▸ Documento de origen:
········

“Curso de formación teológica evangélica: ministros de Jesucristo. Tomo 11”, de José María Martínez

Cualquier forma de ministerio ha de tener en el fondo una finalidad primordial: comunicar la Palabra de Dios.

04 DE MARZO DE 2021 · 16:31

Detalle de la portada del libro.,
Detalle de la portada del libro.

Un fragmento de “Curso de formación teológica evangélica: ministros de Jesucristo. Tomo 11”, de José María Martínez (Clie, 2020). Puede saber más sobre el libro aquí.

 

El ministerio a la luz del Nuevo Testamento

FINES DEL MINISTERIO

Cuando Lucas hace mención expresa de ministro y ministerio de la Palabra (Luc. 1:2; Hec. 6:4), resalta la importancia que ésta tenía en la misión apostólica. Cualquier forma de ministerio ha de tener en el fondo una finalidad primordial: comunicar la Palabra de Dios. Esta comunicación presenta en el Nuevo Testamento dos formas principales: la evangelización y la enseñanza. Los apóstoles fueron llamados a predicar el Evangelio del Reino de Dios (Luc. 3:14; 9:2; Hec. 10:42) y a instruir a los creyentes dándoles a conocer toda la verdad de Dios, exponiéndoles todas las implicaciones espirituales, morales e incluso sociales que la aceptación del Reino comporta. En el texto de la gran comisión, aparecen con igual relieve la evangelización y enseñanza como elementos básicos de la labor encomendada a los discípulos de Jesús (Mat. 20:19, 20). Y Pablo, el gran ministro de Cristo, mostró una visión clara de su vocación cuando expuso a los creyentes de Colosas lo esencial de su labor y la meta de la misma: «Anunciamos a Cristo, amonestando a todo hombre y enseñando a todo hombre en toda sabiduría, a fin de presentar perfecto en Cristo Jesús a todo hombre» (Col. 1:28).

········

▸ Conjunto de datos:
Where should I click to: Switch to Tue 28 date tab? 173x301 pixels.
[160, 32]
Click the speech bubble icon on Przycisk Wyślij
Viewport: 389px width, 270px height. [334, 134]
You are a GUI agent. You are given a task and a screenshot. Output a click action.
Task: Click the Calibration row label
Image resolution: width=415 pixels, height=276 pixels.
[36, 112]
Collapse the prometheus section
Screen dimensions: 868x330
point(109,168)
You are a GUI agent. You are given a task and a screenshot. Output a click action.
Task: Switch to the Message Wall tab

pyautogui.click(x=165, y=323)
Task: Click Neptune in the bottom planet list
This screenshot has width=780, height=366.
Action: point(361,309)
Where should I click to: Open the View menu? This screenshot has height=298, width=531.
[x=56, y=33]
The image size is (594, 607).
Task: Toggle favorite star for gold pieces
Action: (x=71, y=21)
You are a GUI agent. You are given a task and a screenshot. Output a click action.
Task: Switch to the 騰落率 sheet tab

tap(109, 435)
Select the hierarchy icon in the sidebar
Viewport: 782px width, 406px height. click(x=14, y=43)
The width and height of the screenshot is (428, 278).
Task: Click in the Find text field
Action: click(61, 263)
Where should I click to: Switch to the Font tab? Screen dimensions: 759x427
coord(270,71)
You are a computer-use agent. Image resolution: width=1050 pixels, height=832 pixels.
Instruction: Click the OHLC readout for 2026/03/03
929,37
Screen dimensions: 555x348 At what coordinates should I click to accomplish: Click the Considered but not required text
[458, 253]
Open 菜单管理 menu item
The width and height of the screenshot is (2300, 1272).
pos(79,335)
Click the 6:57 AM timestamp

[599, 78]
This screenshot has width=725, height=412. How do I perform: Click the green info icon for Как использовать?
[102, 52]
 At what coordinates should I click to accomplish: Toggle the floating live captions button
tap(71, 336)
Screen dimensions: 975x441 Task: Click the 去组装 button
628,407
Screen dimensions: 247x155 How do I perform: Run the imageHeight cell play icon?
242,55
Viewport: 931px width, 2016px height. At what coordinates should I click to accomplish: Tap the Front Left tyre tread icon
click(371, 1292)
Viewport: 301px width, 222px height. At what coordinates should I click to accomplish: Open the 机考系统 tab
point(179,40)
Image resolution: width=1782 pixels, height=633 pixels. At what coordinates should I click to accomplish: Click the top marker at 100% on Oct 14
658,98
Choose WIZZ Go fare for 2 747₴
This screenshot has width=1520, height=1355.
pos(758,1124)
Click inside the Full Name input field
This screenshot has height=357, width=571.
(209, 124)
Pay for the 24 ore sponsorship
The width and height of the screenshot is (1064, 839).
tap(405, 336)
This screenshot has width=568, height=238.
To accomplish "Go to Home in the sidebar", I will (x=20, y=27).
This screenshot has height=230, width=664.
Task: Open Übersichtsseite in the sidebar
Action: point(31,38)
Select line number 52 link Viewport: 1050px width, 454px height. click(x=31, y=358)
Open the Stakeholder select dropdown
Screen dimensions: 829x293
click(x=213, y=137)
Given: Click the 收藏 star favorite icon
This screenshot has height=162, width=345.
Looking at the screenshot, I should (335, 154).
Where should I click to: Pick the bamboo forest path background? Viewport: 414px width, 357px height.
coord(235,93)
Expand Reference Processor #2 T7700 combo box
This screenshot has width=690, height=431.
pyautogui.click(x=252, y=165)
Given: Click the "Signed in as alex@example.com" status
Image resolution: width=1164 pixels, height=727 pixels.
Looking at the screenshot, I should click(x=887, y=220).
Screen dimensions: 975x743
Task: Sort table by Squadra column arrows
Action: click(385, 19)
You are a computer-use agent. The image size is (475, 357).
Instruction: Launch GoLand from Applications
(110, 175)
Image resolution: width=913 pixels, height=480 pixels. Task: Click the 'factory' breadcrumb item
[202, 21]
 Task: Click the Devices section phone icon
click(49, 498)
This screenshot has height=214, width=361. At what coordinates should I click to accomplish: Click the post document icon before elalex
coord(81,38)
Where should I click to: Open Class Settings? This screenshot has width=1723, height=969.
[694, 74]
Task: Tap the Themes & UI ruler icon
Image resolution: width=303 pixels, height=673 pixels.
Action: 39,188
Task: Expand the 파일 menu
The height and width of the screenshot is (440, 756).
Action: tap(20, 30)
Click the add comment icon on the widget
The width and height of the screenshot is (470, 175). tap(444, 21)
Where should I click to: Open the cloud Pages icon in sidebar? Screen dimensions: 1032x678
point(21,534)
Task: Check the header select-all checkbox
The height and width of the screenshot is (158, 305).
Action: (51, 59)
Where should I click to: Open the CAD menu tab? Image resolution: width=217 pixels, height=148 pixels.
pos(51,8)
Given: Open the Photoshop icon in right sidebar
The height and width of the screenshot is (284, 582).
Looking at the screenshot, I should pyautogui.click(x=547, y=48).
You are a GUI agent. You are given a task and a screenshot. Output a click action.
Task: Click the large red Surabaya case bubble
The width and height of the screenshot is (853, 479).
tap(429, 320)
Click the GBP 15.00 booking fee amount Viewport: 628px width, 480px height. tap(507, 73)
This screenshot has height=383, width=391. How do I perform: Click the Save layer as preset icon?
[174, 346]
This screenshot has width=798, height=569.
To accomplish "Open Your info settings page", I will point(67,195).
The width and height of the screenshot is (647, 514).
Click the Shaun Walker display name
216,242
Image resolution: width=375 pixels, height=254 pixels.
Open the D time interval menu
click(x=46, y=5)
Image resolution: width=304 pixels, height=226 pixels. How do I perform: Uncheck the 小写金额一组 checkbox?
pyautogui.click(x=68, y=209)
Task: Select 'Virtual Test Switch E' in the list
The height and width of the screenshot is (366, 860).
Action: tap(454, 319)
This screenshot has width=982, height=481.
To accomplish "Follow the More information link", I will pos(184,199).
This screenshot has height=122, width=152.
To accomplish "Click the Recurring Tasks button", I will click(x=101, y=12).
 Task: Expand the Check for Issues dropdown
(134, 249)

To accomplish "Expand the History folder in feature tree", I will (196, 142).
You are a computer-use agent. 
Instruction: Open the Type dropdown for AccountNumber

········

▸ Enunciado del ejercicio A:
Copia del fragmento sobre el ministerio el pasaje que va desde "Un fragmento de" hasta "el libro aquí.", incluido este último.
▸ Enunciado del ejercicio B:
Según el fragmento sobre el ministerio, ¿cuáles son las dos formas principales que adopta en el Nuevo Testamento la comunicación de la Palabra de Dios?

▸ Solución completa A:
Un fragmento de “Curso de formación teológica evangélica: ministros de Jesucristo. Tomo 11”, de José María Martínez (Clie, 2020). Puede saber más sobre el libro aquí.

▸ Solución completa B:
La evangelización y la enseñanza.